My sister-in-law calls sweet tea "sugar water," but what does she know. She grew up in Michigan and lives in Philadelphia, for Pete's sake.

Thursday, November 20, 2008

Lists to Make

There is one purpose to this blog: having a place to record my thoughts and opinions, which are many and varied. I've found that as I get older, my thoughts sometimes go in many different directions at once. Maybe this blog will help keep track of them and determine which are new thoughts and which are old ones rehashed. If they turn out to be rehashed thoughts, I'll just put them on my list of thoughts not to be thought again. Right?

I'm a list maker. I make lists on the backs of used envelopes, on pads of paper, on the computer and in my head. The problem is those lists never get beyond the "making" part. My grocery list remains on the kitchen counter, the used envelope list lies neglected under more current lists and the lists on the computer and in my head are soon forgotten. Is it worthwhile to make a list? I don't know, but I keep on doing it.
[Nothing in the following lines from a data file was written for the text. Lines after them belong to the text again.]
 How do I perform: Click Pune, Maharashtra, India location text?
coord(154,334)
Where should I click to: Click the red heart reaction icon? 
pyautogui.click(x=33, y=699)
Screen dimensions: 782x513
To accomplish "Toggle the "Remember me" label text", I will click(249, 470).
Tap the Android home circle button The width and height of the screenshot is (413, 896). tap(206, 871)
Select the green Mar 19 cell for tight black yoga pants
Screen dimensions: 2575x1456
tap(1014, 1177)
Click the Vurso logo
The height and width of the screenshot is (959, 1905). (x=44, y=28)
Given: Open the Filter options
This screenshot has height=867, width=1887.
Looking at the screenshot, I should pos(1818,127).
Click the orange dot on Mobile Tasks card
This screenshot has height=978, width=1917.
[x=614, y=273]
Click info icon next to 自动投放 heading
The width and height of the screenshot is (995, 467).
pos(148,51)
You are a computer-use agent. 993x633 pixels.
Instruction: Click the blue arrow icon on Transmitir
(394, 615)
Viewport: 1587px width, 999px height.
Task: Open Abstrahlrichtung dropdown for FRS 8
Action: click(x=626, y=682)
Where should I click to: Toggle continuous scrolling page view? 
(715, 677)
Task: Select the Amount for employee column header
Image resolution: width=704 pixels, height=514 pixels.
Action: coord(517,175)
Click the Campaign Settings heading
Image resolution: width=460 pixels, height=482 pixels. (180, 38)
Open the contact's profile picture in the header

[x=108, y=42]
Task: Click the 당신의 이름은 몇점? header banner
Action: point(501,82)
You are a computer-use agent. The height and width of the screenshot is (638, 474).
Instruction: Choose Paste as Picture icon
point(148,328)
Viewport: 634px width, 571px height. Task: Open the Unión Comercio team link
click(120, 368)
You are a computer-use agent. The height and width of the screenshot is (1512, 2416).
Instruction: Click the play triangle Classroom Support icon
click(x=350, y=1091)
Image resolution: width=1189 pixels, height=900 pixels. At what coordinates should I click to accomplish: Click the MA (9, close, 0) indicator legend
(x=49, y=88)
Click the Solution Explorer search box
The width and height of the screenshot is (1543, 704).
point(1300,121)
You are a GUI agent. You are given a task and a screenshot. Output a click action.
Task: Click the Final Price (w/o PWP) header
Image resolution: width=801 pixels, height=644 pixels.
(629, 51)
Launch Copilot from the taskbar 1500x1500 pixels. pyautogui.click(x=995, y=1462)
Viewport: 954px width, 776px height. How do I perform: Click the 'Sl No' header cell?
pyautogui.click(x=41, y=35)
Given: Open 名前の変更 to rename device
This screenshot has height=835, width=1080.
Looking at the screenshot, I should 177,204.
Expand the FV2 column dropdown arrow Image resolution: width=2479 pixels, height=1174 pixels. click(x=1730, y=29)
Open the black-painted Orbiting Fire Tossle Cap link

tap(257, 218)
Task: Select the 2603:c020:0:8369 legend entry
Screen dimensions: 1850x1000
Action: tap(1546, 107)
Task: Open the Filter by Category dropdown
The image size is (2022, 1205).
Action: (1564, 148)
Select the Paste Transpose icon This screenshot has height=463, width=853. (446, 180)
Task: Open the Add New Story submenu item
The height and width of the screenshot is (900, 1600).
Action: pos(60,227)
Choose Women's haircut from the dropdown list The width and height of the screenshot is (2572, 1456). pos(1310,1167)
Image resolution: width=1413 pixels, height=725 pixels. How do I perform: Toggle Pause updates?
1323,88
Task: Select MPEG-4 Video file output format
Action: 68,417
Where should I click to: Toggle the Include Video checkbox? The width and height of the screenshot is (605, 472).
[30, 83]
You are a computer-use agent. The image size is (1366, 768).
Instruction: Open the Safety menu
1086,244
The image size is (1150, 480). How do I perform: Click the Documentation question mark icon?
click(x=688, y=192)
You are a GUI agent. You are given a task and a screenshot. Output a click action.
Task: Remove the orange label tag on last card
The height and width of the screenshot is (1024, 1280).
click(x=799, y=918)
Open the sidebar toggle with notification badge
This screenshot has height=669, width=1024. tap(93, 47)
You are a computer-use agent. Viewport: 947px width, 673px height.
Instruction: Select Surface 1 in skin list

Heading my list of the three foods I must have is peanut butter, followed by cheese (preferably string cheese) and then yogurt. Peanut butter is my personal comfort food. I remember being allowed, as a child, to have a spoonful of peanut butter as a treat before bedtime so I guess peanut butter is tied up with my childhood memories. String cheese is just plain fun to eat! Pulling if off, string by string, allows me to play with my food in an acceptable way. I don't think anyone really likes yogurt. Those commercials lie. Yogurt is nothing more than curdled milk and who really wants to eat that? BUT, you feel good when it's finished because it is supposed to be good for you. So, that is my list of "must have" foods. If I made a list of "really, really good foods," yogurt wouldn't be on the list.

I go to an exercise class twice a week and sometimes a yoga class another day. None of the class members will ever see 50 again. We all have our aches and pains, but there is one lady who is a pain all by herself. She is 76, has no wrinkles and wears spandex shorts. Spandex! Can you believe it? And she eats funny too. One day I heard her say her favorite meal was yogurt and a pear. She didn't even mention peanut butter. I don't like her.

So, that's what I have been thinking this late fall afternoon. Maybe I'll think again soon.